— Records shown —

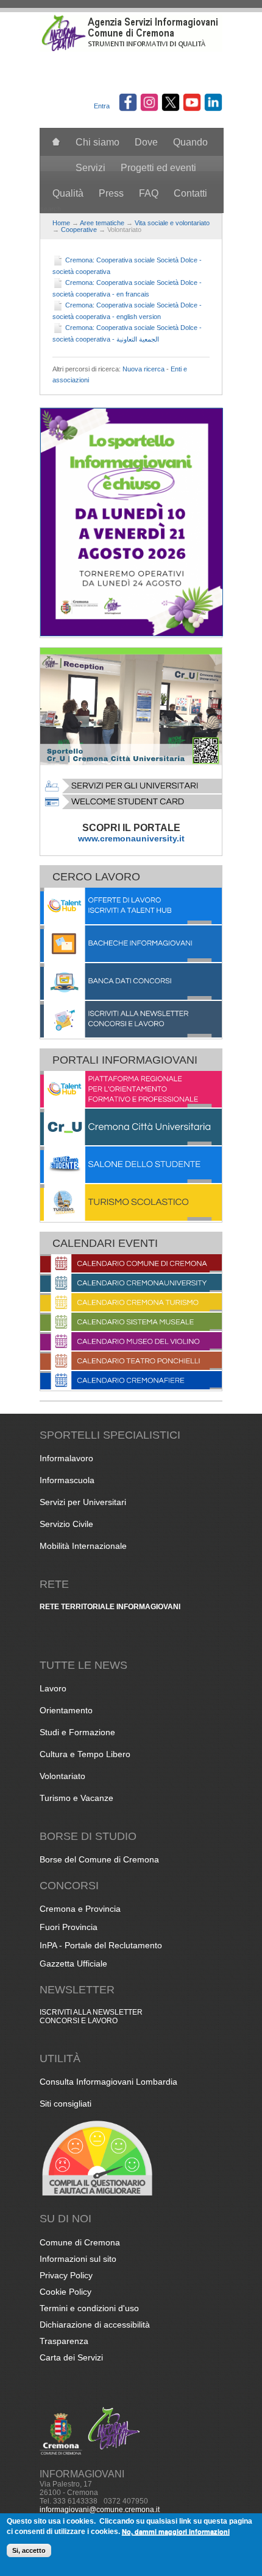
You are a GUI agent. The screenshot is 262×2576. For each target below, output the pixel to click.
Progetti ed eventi (158, 168)
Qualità (67, 193)
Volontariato (62, 1776)
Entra (102, 106)
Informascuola (67, 1480)
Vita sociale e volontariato (172, 222)
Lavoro (53, 1688)
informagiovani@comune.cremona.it (100, 2509)
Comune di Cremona (80, 2242)
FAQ (148, 193)
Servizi (90, 168)
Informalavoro (66, 1458)
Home (61, 222)
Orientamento (66, 1710)
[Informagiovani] (131, 49)
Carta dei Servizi (71, 2357)
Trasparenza (64, 2341)
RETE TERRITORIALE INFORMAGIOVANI (110, 1606)
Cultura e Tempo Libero (85, 1754)
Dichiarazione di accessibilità (95, 2324)
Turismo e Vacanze (76, 1798)
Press (111, 193)
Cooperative (79, 229)
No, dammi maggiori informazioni (176, 2531)
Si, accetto (29, 2550)
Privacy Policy (66, 2275)
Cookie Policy (65, 2292)
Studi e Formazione (77, 1732)
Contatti (190, 193)
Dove (146, 142)
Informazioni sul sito (78, 2259)
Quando (190, 142)
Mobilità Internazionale (83, 1546)
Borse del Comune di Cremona (99, 1859)
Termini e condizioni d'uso (89, 2308)
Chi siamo (97, 142)
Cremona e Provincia (80, 1909)
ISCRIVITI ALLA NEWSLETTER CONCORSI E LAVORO (91, 2016)
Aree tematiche (102, 222)
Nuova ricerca (143, 369)
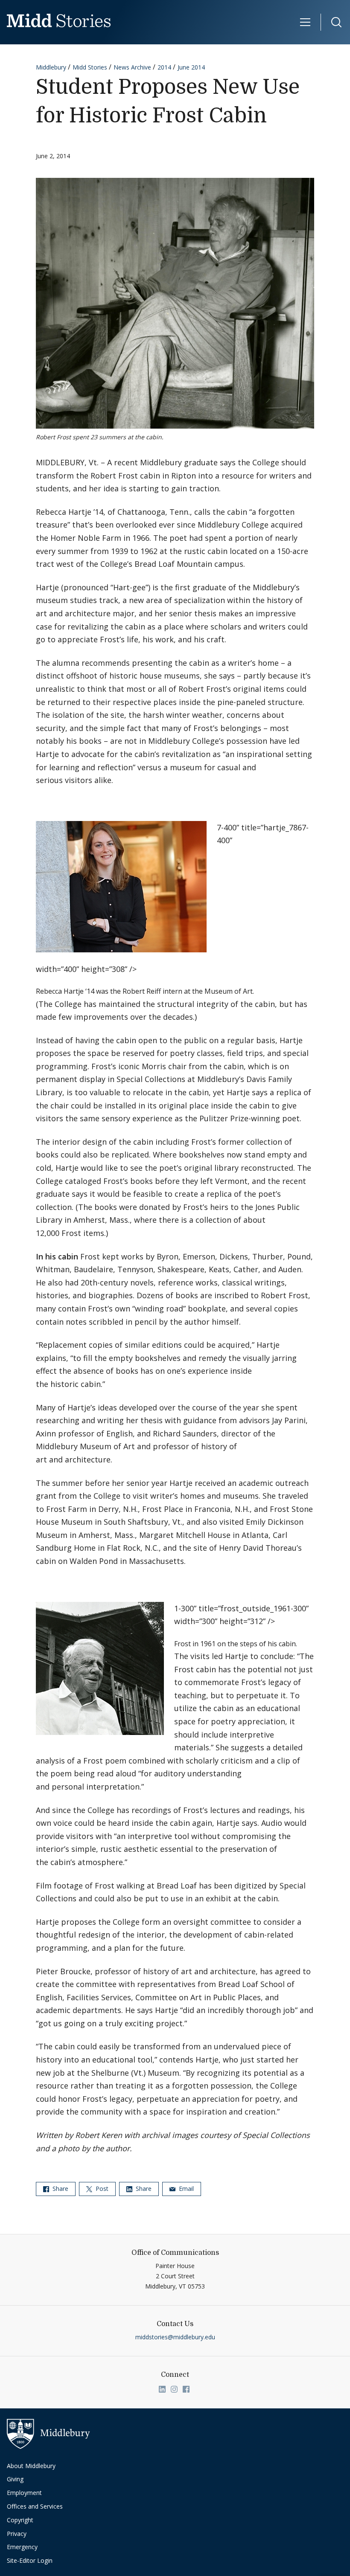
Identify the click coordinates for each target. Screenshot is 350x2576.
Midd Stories (90, 67)
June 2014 (191, 67)
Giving (15, 2479)
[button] (332, 22)
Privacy (16, 2534)
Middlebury (51, 67)
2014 (164, 67)
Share (59, 2188)
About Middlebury (31, 2466)
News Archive (132, 67)
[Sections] (305, 22)
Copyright (20, 2520)
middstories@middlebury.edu (175, 2337)
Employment (24, 2493)
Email (185, 2188)
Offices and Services (35, 2506)
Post (101, 2188)
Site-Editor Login (29, 2560)
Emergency (22, 2547)
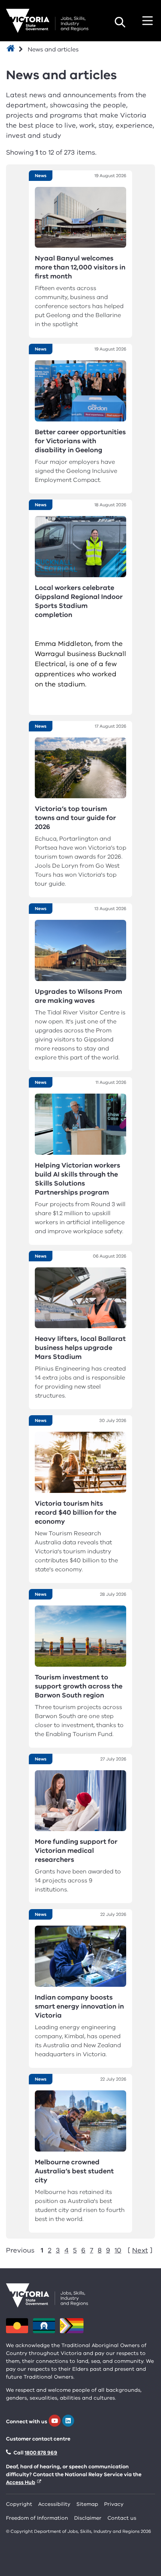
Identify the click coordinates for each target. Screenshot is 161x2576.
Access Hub (20, 2482)
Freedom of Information (37, 2518)
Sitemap (87, 2504)
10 (118, 2250)
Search (119, 22)
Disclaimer (87, 2518)
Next (140, 2250)
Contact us (121, 2518)
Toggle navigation (147, 20)
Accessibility (54, 2504)
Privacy (114, 2504)
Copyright (19, 2504)
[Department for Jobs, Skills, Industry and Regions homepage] (47, 21)
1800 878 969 (41, 2452)
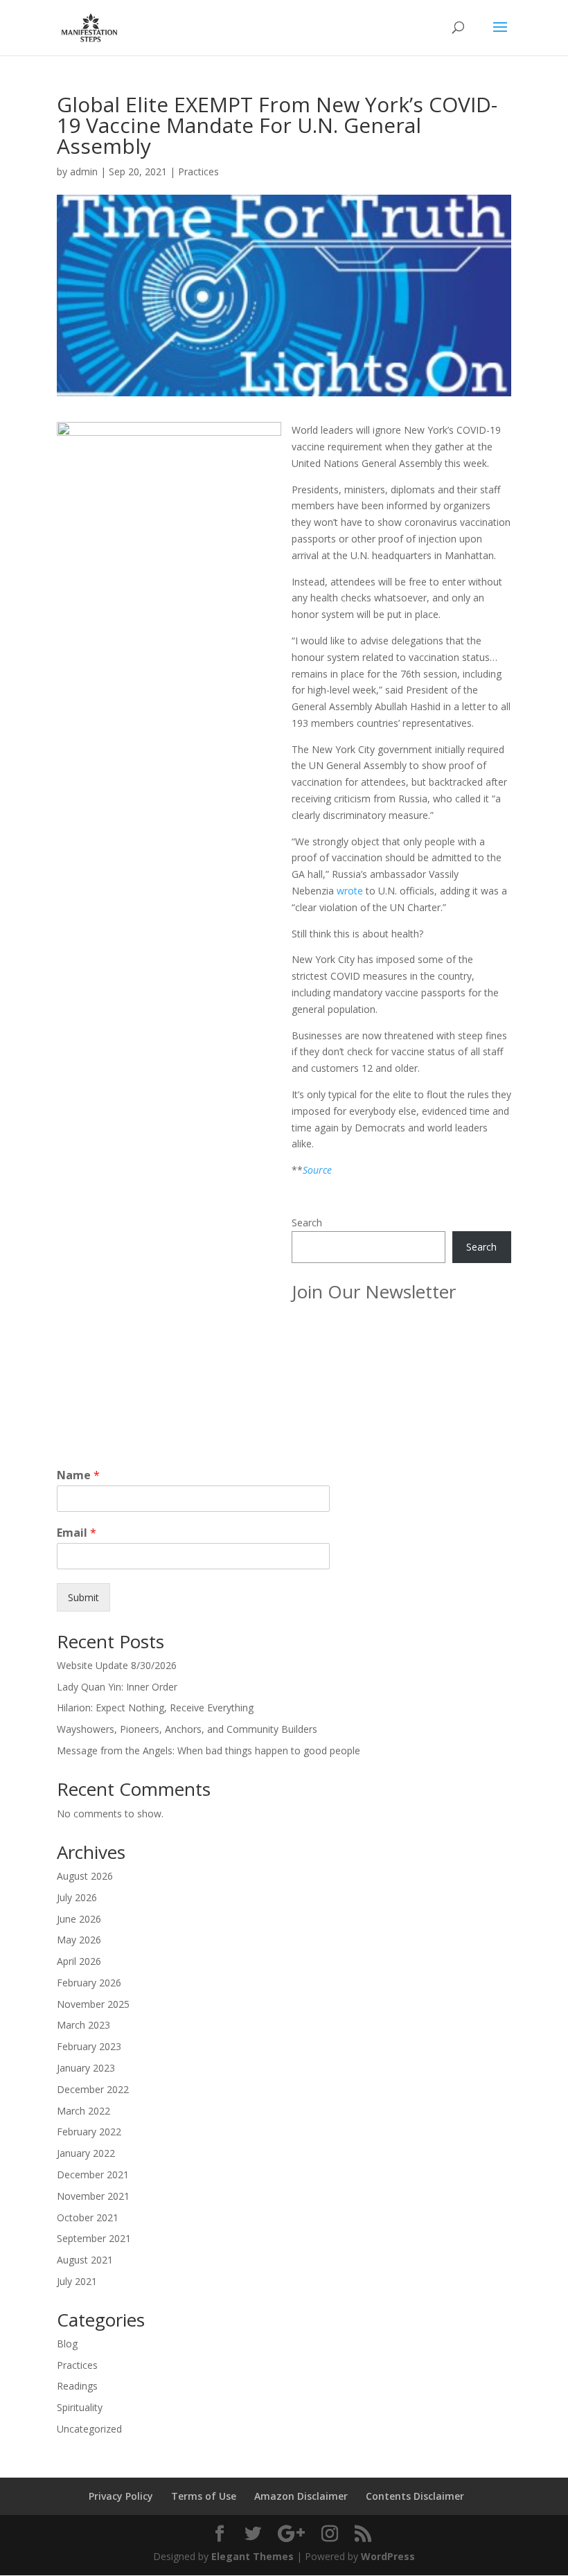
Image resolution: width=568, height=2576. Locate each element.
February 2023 (89, 2046)
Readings (77, 2385)
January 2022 (86, 2153)
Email (76, 1533)
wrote (350, 890)
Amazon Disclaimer (301, 2496)
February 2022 (89, 2131)
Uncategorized (89, 2428)
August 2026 (85, 1875)
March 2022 (83, 2110)
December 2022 (93, 2089)
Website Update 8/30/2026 (117, 1665)
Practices (198, 171)
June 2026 (79, 1918)
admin (84, 171)
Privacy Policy (121, 2496)
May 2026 (79, 1939)
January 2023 (86, 2067)
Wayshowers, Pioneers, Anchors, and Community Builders (187, 1729)
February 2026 (89, 1982)
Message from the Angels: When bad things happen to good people (208, 1750)
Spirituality (80, 2407)
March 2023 (83, 2024)
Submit (83, 1597)
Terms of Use (203, 2496)
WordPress (388, 2556)
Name (78, 1475)
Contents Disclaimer (415, 2496)
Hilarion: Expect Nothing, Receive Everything (155, 1707)
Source (317, 1169)
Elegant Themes (252, 2556)
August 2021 (85, 2259)
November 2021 (93, 2196)
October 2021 (87, 2217)
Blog (67, 2343)
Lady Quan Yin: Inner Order (117, 1686)
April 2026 (79, 1961)
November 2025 (93, 2004)
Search (307, 1222)
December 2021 (93, 2174)
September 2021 (94, 2238)
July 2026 (77, 1897)
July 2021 (77, 2281)
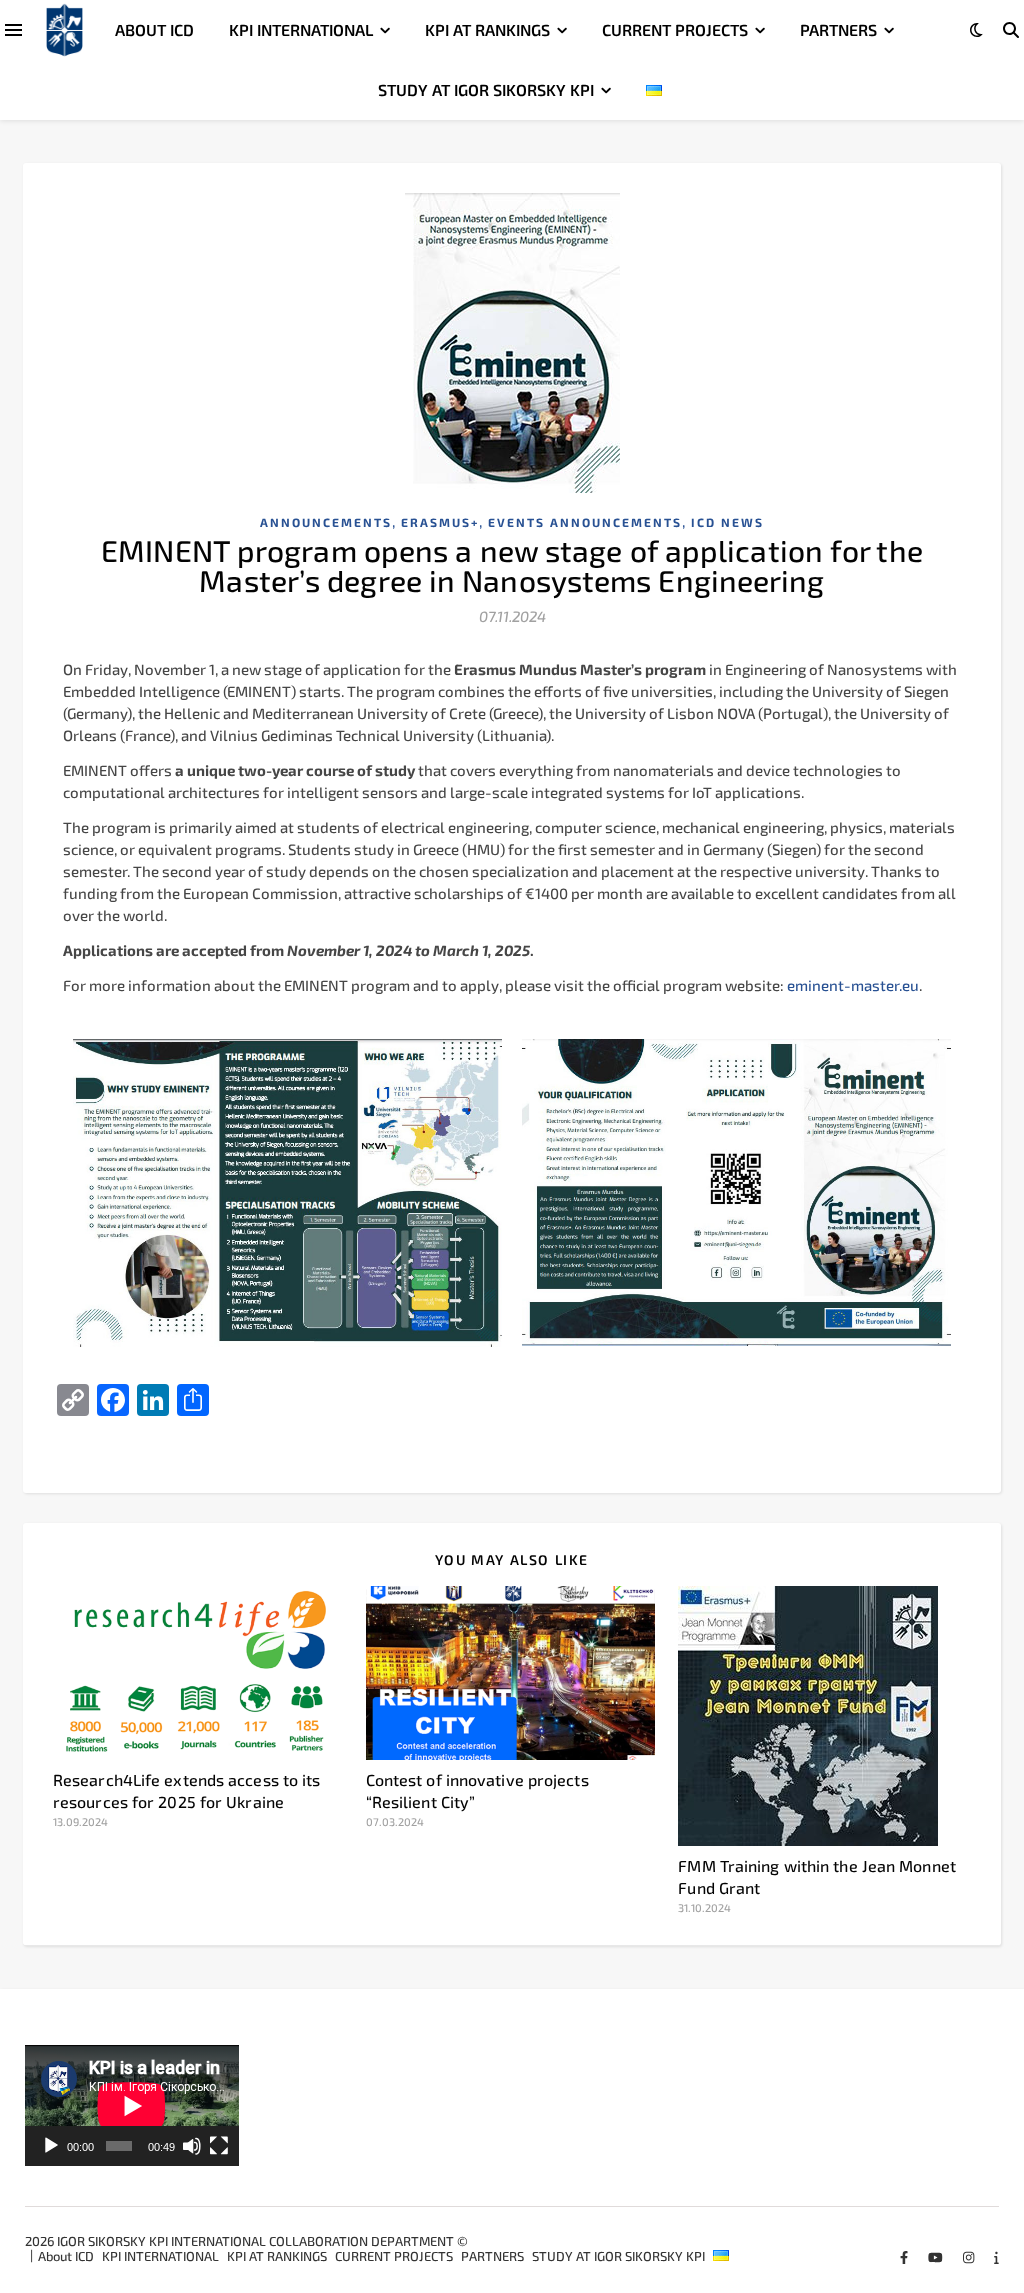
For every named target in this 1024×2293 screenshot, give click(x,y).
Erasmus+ (440, 522)
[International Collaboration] (64, 30)
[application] (132, 2105)
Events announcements (585, 522)
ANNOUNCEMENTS (326, 522)
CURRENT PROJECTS (675, 29)
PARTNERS (838, 29)
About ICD (154, 29)
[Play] (51, 2146)
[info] (996, 2258)
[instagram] (970, 2258)
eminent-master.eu (853, 985)
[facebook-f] (905, 2258)
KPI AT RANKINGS (487, 29)
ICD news (727, 522)
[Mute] (192, 2146)
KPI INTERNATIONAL (301, 29)
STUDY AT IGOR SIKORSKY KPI (486, 89)
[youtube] (937, 2258)
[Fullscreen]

— How to complete this task —
If a record holds a picture, leave the picture out and print everything else exactly.

— Solved exercise —
You are a GUI agent. The screenshot is 262×2576. For each target below, output the pixel to click.
Progetti ed eventi (158, 168)
Qualità (67, 193)
Volontariato (62, 1776)
Entra (102, 106)
Informascuola (67, 1480)
Vita sociale e volontariato (172, 222)
Lavoro (53, 1688)
informagiovani@comune.cremona.it (100, 2509)
Comune di Cremona (80, 2242)
FAQ (148, 193)
Servizi (90, 168)
Informalavoro (66, 1458)
Home (61, 222)
Orientamento (66, 1710)
[Informagiovani] (131, 49)
Carta dei Servizi (71, 2357)
Trasparenza (64, 2341)
RETE TERRITORIALE INFORMAGIOVANI (110, 1606)
Cultura e Tempo Libero (85, 1754)
Dichiarazione di accessibilità (95, 2324)
Turismo e Vacanze (76, 1798)
Press (111, 193)
Cooperative (79, 229)
No, dammi maggiori informazioni (176, 2531)
Si, accetto (29, 2550)
Privacy Policy (66, 2275)
Cookie Policy (65, 2292)
Studi e Formazione (77, 1732)
Contatti (190, 193)
Dove (146, 142)
Informazioni sul sito (78, 2259)
Quando (190, 142)
Mobilità Internazionale (83, 1546)
Borse del Comune di Cremona (99, 1859)
Termini e condizioni d'uso (89, 2308)
Chi siamo (97, 142)
Cremona e Provincia (80, 1909)
ISCRIVITI ALLA NEWSLETTER CONCORSI E LAVORO (91, 2016)
Aree tematiche (102, 222)
Nuova ricerca (143, 369)
Identify the click coordinates for each target. Screenshot is 350x2576.
Midd Stories (90, 67)
June 2014 (191, 67)
Giving (15, 2479)
[button] (332, 22)
Privacy (16, 2534)
Middlebury (51, 67)
2014 (164, 67)
Share (59, 2188)
About Middlebury (31, 2466)
News Archive (132, 67)
[Sections] (305, 22)
Copyright (20, 2520)
middstories@middlebury.edu (175, 2337)
Employment (24, 2493)
Email (185, 2188)
Offices and Services (35, 2506)
Post (101, 2188)
Site-Editor Login (29, 2560)
Emergency (22, 2547)
Identify the click coordinates for each target. Screenshot is 161x2576.
Access Hub (20, 2482)
Freedom of Information (37, 2518)
Sitemap (87, 2504)
10 (118, 2250)
Search (119, 22)
Disclaimer (87, 2518)
Next (140, 2250)
Contact us (121, 2518)
Toggle navigation (147, 20)
Accessibility (54, 2504)
Privacy (114, 2504)
Copyright (19, 2504)
[Department for Jobs, Skills, Industry and Regions homepage] (47, 21)
1800 878 969 (41, 2452)
Image resolution: width=568, height=2576. Locate each element.
February 2023 (89, 2046)
Readings (77, 2385)
January 2022 (86, 2153)
Email (76, 1533)
wrote (350, 890)
Amazon Disclaimer (301, 2496)
February 2022 (89, 2131)
Uncategorized (89, 2428)
August 2026 (85, 1875)
March 2022 (83, 2110)
December 2022 (93, 2089)
Website Update 8/30/2026 (117, 1665)
Practices (198, 171)
June 2026 (79, 1918)
admin (84, 171)
Privacy Policy (121, 2496)
May 2026 (79, 1939)
January 2023 (86, 2067)
Wayshowers, Pioneers, Anchors, and Community Builders (187, 1729)
February 2026 (89, 1982)
Message from the Angels: When bad things happen to good people (208, 1750)
Spirituality (80, 2407)
March 2023 (83, 2024)
Submit (83, 1597)
Terms of Use (203, 2496)
WordPress (388, 2556)
Name (78, 1475)
Contents Disclaimer (415, 2496)
Hilarion: Expect Nothing, Receive Everything (155, 1707)
Source (317, 1169)
Elegant Themes (252, 2556)
August 2021 (85, 2259)
November 2021 (93, 2196)
October 2021 (87, 2217)
Blog (67, 2343)
Lady Quan Yin: Inner Order (117, 1686)
April 2026 (79, 1961)
November 2025 (93, 2004)
Search (307, 1222)
December 2021 (93, 2174)
September 2021 (94, 2238)
July 2026 (77, 1897)
July 2021 (77, 2281)
For every named target in this 1024×2293 screenshot, give click(x,y).
Erasmus+ (440, 522)
[International Collaboration] (64, 30)
[application] (132, 2105)
Events announcements (585, 522)
ANNOUNCEMENTS (326, 522)
CURRENT PROJECTS (675, 29)
PARTNERS (838, 29)
About ICD (154, 29)
[Play] (51, 2146)
[info] (996, 2258)
[instagram] (970, 2258)
eminent-master.eu (853, 985)
[facebook-f] (905, 2258)
KPI AT RANKINGS (487, 29)
ICD news (727, 522)
[Mute] (192, 2146)
KPI INTERNATIONAL (301, 29)
STUDY AT IGOR SIKORSKY KPI (486, 89)
[youtube] (937, 2258)
[Fullscreen]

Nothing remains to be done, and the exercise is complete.